Нельзя сказать, что эти интуиции вообще отсутствуют в христианских вероучениях (без них им просто не обойтись), но за ними не признается их характер свободных интуиции дивинации. Они догматизируются и теоретизируются, а тем самым упускается именно то, что они суть идеограммы неразложимых на понятия чувств. Сколь бы настойчиво ни провозглашались они, сколь бы ни утверждали их в центре религии, у них отнимается то, чего отнять у них нельзя — переживания самого Бога.

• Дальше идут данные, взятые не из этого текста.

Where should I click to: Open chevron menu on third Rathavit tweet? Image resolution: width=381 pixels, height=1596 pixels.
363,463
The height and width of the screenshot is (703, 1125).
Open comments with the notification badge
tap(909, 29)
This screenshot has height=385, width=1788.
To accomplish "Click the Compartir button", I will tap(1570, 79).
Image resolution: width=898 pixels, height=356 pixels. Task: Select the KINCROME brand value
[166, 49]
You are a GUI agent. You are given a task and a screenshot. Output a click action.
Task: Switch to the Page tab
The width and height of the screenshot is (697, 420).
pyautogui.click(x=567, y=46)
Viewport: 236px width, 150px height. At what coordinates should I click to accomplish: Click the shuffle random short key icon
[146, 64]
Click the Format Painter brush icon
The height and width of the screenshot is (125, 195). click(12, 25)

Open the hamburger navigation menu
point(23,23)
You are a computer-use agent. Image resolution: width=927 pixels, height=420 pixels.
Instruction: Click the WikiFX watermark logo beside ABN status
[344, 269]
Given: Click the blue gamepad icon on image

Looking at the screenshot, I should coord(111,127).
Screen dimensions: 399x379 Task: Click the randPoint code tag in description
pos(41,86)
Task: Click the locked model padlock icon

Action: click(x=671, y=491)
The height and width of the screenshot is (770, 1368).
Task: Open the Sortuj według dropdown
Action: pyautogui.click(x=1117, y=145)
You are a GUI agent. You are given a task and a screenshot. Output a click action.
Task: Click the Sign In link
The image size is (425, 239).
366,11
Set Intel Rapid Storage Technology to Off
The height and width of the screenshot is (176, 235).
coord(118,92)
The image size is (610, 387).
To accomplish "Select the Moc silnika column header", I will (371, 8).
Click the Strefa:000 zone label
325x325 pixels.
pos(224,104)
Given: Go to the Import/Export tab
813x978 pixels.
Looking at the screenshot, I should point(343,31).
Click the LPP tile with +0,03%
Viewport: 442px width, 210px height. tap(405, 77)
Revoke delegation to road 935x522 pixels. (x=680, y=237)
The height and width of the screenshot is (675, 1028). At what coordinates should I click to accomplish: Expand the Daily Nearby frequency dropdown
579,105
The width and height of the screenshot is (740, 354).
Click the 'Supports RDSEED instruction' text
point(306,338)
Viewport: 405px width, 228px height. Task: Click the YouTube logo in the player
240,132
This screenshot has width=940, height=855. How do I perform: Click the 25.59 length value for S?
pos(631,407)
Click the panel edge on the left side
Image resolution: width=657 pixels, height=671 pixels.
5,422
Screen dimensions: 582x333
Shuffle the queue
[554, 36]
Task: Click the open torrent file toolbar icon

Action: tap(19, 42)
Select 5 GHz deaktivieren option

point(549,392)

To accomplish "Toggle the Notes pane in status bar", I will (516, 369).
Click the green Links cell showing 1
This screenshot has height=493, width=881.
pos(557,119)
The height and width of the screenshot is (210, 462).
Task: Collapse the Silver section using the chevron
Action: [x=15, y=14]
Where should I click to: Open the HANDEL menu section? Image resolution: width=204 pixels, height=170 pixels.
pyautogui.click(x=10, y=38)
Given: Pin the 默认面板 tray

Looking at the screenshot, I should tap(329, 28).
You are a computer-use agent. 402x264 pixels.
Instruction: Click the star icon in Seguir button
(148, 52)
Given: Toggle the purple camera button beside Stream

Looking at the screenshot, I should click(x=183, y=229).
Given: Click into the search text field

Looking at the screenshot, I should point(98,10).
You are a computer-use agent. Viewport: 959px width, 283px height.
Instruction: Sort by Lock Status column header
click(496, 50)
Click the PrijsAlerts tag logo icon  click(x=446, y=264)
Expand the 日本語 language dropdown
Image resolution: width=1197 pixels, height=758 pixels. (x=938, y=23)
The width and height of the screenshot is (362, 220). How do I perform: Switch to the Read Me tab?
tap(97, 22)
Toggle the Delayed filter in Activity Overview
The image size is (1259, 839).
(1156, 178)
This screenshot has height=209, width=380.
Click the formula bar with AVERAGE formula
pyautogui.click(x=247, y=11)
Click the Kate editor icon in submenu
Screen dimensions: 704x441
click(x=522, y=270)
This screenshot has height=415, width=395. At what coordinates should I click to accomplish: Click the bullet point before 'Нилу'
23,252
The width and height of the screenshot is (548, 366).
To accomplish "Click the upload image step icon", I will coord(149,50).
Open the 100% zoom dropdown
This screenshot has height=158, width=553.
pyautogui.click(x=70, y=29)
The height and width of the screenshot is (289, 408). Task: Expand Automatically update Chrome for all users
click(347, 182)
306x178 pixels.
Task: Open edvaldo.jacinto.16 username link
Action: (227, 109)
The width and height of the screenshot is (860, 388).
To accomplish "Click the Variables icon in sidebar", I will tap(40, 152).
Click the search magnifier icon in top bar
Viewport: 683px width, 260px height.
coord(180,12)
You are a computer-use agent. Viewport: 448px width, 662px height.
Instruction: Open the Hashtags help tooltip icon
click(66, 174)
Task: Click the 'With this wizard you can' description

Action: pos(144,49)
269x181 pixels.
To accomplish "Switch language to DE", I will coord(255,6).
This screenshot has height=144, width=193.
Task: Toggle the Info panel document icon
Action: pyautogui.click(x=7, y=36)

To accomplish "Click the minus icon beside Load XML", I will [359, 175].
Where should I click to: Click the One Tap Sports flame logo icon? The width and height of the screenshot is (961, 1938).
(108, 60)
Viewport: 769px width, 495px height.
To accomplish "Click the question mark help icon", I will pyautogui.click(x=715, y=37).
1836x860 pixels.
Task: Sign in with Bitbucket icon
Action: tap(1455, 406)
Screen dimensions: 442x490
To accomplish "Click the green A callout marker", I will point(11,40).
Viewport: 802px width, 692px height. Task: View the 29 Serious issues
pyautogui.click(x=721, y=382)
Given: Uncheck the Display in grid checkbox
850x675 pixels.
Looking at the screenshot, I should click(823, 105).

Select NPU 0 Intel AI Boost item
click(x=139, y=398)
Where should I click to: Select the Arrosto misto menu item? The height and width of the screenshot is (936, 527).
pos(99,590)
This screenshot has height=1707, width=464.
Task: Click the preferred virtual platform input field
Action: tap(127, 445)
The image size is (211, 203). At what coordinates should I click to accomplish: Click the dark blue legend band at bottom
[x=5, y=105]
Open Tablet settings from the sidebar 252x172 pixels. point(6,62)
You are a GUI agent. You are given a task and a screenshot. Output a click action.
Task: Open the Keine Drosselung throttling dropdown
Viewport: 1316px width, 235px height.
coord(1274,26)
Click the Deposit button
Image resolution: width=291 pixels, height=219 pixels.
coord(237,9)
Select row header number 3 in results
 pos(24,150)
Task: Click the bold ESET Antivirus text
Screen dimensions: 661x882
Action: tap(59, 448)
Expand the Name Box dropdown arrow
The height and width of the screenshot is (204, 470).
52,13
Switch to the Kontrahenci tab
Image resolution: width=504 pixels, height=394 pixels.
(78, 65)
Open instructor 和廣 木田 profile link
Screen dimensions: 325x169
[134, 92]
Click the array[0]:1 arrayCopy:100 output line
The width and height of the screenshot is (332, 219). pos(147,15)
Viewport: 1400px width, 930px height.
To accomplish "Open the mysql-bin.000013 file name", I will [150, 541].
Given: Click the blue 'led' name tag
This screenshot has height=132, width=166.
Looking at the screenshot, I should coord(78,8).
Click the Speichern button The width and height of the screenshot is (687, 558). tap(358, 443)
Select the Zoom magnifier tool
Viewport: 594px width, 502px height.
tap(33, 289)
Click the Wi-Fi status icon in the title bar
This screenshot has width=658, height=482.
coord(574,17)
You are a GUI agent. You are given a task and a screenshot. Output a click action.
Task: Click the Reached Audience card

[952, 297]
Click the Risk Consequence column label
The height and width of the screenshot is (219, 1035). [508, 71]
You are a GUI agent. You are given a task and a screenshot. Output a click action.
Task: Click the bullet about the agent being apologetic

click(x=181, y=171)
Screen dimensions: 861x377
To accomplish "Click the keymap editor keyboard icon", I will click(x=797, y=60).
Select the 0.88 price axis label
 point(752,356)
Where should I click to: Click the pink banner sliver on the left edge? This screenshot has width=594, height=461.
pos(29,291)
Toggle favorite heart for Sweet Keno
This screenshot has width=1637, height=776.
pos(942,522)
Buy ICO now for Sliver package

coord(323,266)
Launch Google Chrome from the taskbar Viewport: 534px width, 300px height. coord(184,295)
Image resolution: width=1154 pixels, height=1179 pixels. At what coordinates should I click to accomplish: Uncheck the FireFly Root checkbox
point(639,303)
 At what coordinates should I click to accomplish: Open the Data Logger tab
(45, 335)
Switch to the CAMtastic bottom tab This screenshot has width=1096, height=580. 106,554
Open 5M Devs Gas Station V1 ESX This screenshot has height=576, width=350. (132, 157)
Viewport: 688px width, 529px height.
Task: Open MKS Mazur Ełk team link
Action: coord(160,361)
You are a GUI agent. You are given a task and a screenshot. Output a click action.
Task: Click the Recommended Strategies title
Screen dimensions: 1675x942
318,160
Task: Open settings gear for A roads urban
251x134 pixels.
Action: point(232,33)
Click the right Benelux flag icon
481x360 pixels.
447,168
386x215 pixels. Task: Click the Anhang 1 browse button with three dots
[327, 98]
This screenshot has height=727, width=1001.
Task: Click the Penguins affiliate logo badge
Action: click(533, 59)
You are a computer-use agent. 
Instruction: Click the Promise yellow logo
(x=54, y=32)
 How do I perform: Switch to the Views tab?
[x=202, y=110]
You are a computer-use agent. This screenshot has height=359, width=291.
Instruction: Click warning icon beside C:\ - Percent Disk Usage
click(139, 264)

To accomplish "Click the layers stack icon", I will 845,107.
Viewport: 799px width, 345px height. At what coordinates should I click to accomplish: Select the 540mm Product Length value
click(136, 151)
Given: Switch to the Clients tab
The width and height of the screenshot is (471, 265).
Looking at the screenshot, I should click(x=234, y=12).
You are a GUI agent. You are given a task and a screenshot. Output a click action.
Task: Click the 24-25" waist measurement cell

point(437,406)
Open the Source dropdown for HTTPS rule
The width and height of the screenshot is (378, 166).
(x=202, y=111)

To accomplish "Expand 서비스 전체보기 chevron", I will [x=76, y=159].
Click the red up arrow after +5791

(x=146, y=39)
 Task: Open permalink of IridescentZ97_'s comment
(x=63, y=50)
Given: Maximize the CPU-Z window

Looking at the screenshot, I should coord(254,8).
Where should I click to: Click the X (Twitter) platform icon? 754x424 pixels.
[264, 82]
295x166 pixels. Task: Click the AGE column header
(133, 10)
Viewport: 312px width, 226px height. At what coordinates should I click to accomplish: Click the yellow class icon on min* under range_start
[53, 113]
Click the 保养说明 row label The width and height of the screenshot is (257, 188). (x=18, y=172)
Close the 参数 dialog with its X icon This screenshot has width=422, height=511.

Там, где имела место подлинная дивинация «явленного священного», значимым делается и момент, который можно обозначить как «сопутствующее знамение». Он не является настоящим основанием дивинации, но выступает как ее подтверждение. Обнаруживаемые в историческом образе Иисуса черты высшей духовной жизни, силы духа, поднимающей его над природой и его окружением. У этих черт имеются аналогии в истории религии и в истории духа вообще. Мы видим это по одаренности великих пророков Израиля с их провидческой интуицией и способности к мантическому предчувствию; в жизни Христа этот момент предстает как «дары духовные». Это не способность «творить чудеса», ибо силы духа — подобно силе нашей воли, способной принуждать наше тело — «естественны», соприродны. Они заявляют о себе лишь там, где сам дух присутствует в высшей форме и жизненности. Их проявления можно ожидать, когда дух близок к единению со своей вечной основой и движим ею, а потому свободен для своих наивысших свершений. Именно поэтому проявление таких сил говорит об этой основе, а тем самым они могут служить «сопутствующим знамением» для чистой дивинации.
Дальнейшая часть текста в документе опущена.